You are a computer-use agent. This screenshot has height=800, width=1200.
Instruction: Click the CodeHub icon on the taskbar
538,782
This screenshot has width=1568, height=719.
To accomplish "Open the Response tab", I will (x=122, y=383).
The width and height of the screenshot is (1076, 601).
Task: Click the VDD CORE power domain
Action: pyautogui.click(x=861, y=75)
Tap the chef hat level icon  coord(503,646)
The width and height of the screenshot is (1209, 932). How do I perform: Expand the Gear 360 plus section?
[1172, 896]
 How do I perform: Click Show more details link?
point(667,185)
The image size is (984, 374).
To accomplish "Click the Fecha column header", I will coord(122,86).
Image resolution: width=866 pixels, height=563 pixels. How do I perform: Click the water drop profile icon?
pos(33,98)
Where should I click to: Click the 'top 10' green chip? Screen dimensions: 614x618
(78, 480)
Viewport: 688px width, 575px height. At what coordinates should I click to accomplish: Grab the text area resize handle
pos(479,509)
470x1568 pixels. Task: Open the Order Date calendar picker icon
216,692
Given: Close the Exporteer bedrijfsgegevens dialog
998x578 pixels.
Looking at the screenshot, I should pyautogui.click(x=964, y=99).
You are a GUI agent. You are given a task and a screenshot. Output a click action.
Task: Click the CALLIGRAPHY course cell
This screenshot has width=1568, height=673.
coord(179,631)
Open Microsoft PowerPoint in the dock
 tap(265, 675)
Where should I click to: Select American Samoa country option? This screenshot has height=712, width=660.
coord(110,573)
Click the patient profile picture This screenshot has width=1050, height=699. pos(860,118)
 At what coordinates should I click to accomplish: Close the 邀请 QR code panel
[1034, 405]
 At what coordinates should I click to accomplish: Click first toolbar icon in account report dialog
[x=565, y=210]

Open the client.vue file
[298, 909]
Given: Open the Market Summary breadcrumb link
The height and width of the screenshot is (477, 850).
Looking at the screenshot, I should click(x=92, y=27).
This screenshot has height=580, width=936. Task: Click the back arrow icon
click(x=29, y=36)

● ● ●

TASK DETAILS:
From the records above, pull every line that has the string "agent" and copy it.

SOLUTION FOR THIS TASK:
You are a computer-use agent. This screenshot has height=800, width=1200.
You are a GUI agent. You are given a task and a screenshot. Output a click action.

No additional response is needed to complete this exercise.